Each line of the data should be repeated precisely.

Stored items
========

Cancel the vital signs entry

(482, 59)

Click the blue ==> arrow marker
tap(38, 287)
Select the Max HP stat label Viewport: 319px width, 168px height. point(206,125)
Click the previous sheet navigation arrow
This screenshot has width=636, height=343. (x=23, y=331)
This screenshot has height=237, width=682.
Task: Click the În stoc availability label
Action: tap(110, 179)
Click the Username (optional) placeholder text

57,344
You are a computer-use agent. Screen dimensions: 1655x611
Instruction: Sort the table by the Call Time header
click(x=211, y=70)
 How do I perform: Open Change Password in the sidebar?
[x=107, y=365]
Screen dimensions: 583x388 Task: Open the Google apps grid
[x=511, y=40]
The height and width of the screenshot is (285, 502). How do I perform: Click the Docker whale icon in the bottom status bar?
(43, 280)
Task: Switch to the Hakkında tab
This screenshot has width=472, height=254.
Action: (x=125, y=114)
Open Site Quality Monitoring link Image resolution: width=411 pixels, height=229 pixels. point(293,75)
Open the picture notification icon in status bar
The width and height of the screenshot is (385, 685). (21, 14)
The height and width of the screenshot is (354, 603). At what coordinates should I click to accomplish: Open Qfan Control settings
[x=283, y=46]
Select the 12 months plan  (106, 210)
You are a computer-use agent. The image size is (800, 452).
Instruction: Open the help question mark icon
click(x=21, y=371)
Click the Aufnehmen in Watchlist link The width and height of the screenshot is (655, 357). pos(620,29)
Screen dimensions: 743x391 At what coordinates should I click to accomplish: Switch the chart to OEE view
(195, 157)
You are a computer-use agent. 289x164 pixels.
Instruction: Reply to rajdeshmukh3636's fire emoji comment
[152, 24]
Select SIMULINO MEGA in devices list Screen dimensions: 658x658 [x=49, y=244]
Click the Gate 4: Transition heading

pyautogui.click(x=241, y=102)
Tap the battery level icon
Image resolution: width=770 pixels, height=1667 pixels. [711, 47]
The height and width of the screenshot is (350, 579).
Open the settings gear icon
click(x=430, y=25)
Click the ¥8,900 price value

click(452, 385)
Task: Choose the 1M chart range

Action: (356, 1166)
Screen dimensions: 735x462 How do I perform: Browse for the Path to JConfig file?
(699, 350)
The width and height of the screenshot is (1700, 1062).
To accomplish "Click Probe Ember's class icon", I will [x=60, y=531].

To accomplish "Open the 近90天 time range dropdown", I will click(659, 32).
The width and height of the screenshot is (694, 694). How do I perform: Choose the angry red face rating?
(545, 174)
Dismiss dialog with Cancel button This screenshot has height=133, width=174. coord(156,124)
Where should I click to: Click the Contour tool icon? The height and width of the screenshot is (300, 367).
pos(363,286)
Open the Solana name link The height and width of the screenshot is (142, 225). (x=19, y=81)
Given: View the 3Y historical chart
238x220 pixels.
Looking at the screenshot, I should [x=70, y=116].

========

| RESULT OF THIS EXERCISE |
Cancel the vital signs entry

(482, 59)

Click the blue ==> arrow marker
tap(38, 287)
Select the Max HP stat label Viewport: 319px width, 168px height. point(206,125)
Click the previous sheet navigation arrow
This screenshot has width=636, height=343. (x=23, y=331)
This screenshot has height=237, width=682.
Task: Click the În stoc availability label
Action: tap(110, 179)
Click the Username (optional) placeholder text

57,344
You are a computer-use agent. Screen dimensions: 1655x611
Instruction: Sort the table by the Call Time header
click(x=211, y=70)
 How do I perform: Open Change Password in the sidebar?
[x=107, y=365]
Screen dimensions: 583x388 Task: Open the Google apps grid
[x=511, y=40]
The height and width of the screenshot is (285, 502). How do I perform: Click the Docker whale icon in the bottom status bar?
(43, 280)
Task: Switch to the Hakkında tab
This screenshot has width=472, height=254.
Action: (x=125, y=114)
Open Site Quality Monitoring link Image resolution: width=411 pixels, height=229 pixels. point(293,75)
Open the picture notification icon in status bar
The width and height of the screenshot is (385, 685). (21, 14)
The height and width of the screenshot is (354, 603). At what coordinates should I click to accomplish: Open Qfan Control settings
[x=283, y=46]
Select the 12 months plan  (106, 210)
You are a computer-use agent. The image size is (800, 452).
Instruction: Open the help question mark icon
click(x=21, y=371)
Click the Aufnehmen in Watchlist link The width and height of the screenshot is (655, 357). pos(620,29)
Screen dimensions: 743x391 At what coordinates should I click to accomplish: Switch the chart to OEE view
(195, 157)
You are a computer-use agent. 289x164 pixels.
Instruction: Reply to rajdeshmukh3636's fire emoji comment
[152, 24]
Select SIMULINO MEGA in devices list Screen dimensions: 658x658 [x=49, y=244]
Click the Gate 4: Transition heading

pyautogui.click(x=241, y=102)
Tap the battery level icon
Image resolution: width=770 pixels, height=1667 pixels. [711, 47]
The height and width of the screenshot is (350, 579).
Open the settings gear icon
click(x=430, y=25)
Click the ¥8,900 price value

click(452, 385)
Task: Choose the 1M chart range

Action: (356, 1166)
Screen dimensions: 735x462 How do I perform: Browse for the Path to JConfig file?
(699, 350)
The width and height of the screenshot is (1700, 1062).
To accomplish "Click Probe Ember's class icon", I will [x=60, y=531].

To accomplish "Open the 近90天 time range dropdown", I will click(659, 32).
The width and height of the screenshot is (694, 694). How do I perform: Choose the angry red face rating?
(545, 174)
Dismiss dialog with Cancel button This screenshot has height=133, width=174. coord(156,124)
Where should I click to: Click the Contour tool icon? The height and width of the screenshot is (300, 367).
pos(363,286)
Open the Solana name link The height and width of the screenshot is (142, 225). (x=19, y=81)
Given: View the 3Y historical chart
238x220 pixels.
Looking at the screenshot, I should [x=70, y=116].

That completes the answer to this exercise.